When I read the Fermat's little theorem I found a problem, after that I found the problem is the Chinese hypothesis.
When I read the Wilson's theorem I found that $(p-2)! \equiv -1 $ mod $p$ but after that I known this is special case of the Sylow theorems.
I can not prove, can not check by my computer the following statement because the Chinese hypothesis true up to $n={340}$ with $k$ is constant $2$. In here I let $1< k < n$
Is it true that if $n$ is a positive prime number if only if $k^{n-1} \equiv 1$ mod $n$ with for all $k$, $1 < k < n$
If $n$ is positive prime number, by the Fermat's little theorem $\Rightarrow$ $k^{n-1} \equiv 1$ mod $n$.
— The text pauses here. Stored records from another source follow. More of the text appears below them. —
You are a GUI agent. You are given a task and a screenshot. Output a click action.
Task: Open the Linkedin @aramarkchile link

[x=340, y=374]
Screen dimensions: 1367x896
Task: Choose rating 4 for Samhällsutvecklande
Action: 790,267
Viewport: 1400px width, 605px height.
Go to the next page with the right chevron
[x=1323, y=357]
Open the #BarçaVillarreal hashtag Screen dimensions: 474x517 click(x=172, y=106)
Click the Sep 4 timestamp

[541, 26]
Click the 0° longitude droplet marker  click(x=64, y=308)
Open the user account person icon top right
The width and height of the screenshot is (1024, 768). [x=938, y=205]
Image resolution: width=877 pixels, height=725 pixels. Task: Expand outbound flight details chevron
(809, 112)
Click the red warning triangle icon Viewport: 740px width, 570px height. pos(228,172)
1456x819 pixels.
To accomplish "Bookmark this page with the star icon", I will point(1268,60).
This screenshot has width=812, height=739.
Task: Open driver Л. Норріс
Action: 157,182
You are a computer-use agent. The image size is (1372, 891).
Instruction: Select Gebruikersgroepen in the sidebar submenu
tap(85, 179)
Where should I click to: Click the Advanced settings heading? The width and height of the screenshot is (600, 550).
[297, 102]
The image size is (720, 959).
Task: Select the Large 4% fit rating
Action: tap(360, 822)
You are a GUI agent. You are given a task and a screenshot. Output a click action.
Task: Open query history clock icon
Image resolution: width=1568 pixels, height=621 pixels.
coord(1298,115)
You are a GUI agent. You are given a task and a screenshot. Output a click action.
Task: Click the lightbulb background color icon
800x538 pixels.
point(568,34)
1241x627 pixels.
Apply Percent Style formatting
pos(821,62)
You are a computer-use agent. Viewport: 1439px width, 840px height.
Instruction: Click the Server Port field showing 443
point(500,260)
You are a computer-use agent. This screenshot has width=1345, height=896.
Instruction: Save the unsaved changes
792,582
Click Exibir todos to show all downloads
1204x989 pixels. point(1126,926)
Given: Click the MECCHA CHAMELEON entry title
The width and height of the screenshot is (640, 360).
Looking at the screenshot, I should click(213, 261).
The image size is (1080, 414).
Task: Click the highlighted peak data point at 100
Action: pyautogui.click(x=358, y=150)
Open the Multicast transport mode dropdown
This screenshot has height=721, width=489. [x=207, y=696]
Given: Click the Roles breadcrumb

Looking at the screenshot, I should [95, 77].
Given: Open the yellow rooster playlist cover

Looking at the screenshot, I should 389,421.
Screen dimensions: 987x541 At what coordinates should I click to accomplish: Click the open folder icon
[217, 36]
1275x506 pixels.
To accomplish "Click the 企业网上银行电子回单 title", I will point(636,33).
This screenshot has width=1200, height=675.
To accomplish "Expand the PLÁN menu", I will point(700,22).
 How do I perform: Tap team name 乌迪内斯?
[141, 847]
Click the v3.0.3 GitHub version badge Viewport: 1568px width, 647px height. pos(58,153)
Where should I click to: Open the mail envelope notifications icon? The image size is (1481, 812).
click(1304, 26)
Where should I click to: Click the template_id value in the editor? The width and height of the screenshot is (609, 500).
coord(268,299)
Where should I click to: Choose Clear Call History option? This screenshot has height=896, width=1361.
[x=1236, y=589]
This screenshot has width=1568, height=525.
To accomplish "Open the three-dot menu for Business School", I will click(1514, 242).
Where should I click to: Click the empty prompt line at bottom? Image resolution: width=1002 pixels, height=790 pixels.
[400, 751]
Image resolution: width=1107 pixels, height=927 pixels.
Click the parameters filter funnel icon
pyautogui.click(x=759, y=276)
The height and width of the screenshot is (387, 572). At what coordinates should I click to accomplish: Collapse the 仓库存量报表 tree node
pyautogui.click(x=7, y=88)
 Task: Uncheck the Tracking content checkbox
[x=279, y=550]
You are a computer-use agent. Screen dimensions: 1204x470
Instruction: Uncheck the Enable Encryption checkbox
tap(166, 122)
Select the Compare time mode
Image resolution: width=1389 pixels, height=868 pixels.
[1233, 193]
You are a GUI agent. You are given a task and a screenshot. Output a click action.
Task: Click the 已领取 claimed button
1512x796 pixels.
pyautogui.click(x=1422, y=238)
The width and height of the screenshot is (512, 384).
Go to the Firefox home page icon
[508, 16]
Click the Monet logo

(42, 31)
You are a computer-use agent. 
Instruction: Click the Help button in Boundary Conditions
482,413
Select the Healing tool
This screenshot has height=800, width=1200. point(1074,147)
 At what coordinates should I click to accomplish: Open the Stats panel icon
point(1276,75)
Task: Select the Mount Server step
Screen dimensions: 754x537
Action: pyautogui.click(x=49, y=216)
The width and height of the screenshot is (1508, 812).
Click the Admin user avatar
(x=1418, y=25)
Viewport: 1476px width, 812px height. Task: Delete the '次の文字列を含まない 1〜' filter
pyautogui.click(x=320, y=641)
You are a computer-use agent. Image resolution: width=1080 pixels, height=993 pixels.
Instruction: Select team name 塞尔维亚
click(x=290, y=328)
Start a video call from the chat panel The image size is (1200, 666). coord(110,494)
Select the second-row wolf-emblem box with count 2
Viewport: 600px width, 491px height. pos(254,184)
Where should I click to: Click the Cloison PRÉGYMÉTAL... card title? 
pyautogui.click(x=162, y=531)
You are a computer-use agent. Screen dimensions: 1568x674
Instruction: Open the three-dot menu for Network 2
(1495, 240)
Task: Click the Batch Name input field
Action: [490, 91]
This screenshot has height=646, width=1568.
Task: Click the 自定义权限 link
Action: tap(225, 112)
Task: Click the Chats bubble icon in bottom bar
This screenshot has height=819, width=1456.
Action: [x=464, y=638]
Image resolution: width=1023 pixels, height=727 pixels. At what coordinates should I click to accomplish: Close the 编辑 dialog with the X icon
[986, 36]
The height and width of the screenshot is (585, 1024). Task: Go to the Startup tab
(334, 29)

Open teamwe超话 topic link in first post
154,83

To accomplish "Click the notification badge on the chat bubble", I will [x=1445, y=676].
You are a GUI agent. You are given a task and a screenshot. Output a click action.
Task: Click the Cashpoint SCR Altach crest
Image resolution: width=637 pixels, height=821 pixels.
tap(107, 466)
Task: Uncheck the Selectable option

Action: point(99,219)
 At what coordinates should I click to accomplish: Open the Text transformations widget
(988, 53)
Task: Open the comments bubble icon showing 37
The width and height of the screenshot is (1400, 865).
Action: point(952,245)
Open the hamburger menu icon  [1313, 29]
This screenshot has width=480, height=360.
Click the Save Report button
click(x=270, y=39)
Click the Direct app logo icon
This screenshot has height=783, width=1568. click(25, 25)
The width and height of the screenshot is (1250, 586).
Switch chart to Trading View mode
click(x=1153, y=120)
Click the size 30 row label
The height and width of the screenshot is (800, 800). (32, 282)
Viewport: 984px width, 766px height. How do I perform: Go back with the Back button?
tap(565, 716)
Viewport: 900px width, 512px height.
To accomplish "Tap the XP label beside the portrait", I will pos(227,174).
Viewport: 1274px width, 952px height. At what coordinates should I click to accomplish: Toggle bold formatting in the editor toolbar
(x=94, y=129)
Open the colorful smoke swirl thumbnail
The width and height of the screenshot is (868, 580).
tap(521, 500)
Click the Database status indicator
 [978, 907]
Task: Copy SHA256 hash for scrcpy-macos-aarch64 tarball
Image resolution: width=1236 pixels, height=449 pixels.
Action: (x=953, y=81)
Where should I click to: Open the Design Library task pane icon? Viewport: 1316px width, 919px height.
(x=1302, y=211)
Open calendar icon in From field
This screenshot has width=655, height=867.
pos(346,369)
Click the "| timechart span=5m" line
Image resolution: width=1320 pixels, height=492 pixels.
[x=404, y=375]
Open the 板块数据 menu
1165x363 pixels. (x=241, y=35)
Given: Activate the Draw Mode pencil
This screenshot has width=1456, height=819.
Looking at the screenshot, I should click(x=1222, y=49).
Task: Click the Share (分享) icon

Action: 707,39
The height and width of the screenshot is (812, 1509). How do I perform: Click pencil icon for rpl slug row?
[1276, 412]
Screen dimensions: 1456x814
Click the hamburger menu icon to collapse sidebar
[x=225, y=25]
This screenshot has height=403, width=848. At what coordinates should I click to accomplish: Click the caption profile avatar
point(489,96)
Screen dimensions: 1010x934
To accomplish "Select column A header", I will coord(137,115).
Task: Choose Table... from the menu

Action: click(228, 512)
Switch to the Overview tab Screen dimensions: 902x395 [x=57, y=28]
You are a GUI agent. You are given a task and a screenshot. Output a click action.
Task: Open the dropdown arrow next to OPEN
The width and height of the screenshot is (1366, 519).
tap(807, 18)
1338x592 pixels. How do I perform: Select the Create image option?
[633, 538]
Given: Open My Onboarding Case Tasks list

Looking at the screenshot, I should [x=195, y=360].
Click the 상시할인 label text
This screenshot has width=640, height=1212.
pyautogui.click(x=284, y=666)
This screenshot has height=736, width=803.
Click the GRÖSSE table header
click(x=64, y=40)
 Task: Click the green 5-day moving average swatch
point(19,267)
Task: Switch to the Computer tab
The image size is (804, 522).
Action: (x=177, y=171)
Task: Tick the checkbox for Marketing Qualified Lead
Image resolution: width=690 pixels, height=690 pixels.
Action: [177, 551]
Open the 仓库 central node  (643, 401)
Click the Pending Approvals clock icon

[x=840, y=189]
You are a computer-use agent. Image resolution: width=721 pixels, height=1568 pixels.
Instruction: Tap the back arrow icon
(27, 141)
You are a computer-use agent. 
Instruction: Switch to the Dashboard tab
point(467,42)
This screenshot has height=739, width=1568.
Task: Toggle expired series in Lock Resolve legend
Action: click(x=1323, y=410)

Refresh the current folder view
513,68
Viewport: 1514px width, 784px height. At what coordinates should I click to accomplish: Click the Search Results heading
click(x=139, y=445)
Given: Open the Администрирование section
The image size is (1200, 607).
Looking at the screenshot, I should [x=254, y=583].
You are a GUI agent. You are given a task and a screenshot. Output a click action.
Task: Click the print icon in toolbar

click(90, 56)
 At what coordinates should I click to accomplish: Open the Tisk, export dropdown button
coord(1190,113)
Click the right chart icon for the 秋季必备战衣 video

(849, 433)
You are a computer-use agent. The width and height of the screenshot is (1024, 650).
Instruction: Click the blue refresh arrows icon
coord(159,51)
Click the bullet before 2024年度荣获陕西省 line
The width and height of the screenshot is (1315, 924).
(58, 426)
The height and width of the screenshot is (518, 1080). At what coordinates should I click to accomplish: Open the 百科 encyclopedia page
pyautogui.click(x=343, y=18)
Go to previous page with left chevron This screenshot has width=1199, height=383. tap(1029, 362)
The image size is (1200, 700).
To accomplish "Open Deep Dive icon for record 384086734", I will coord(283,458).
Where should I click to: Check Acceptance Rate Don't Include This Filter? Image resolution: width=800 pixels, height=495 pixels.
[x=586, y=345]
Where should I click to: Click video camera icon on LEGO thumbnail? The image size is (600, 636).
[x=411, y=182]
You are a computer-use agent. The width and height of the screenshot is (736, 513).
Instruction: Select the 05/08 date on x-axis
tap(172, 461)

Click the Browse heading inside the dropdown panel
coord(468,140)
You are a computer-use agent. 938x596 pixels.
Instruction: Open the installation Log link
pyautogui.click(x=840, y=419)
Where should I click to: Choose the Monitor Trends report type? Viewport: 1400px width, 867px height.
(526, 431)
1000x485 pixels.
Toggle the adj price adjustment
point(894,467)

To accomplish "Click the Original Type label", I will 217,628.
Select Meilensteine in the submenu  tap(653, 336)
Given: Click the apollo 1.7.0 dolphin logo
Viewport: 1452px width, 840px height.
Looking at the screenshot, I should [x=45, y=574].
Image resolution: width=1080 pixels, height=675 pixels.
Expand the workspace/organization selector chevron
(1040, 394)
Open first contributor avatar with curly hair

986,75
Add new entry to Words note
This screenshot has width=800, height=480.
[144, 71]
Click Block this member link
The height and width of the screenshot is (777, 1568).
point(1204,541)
If $k^{n-1} \equiv 1$ mod $n$ with $k=1, 2, 3, ...,n-1$ then $n$ is also prime.
Or can you help me show that that why if $k^{n-1} \equiv 1$ mod $n$ then $gcd(k,n)=1$ ?
See also:
Fermat's Little Theorem shows that if $n$ is a prime number, then $k^{n-1} \equiv 1 \pmod n$ for all $1 \le k \lt n$. The converse is also true. To show this, consider $n \gt 1$ not being prime, i.e., $n = ab$ where $a,b$ are positive integers with $1 \lt a,b \lt n$. Then $a^{k-1} \not\equiv 1 \pmod n$ and $b^{k-1} \not\equiv \pmod n$ since $a^{k-1} - 1$ and $b^{k-1} - 1$ must be relatively prime to $a$ and $b$ respectively and, thus, can't be a multiple of $n$. As such, if for some $n \gt 1$ you have $k^{n-1} \equiv 1 \pmod n$ for all $1 \le k \lt n$, then $n$ must a prime.
This basically shows the last part you're asking about, i.e., if $k^{n-1} \equiv 1 \pmod n$, then consider $\gcd(k,n) = d$. Since $d \mid n$ and $n \mid k^{n-1} - 1$, then $d \mid k^{n-1} - 1$, but for $n \gt 1$ this can only be true for $d = 1$.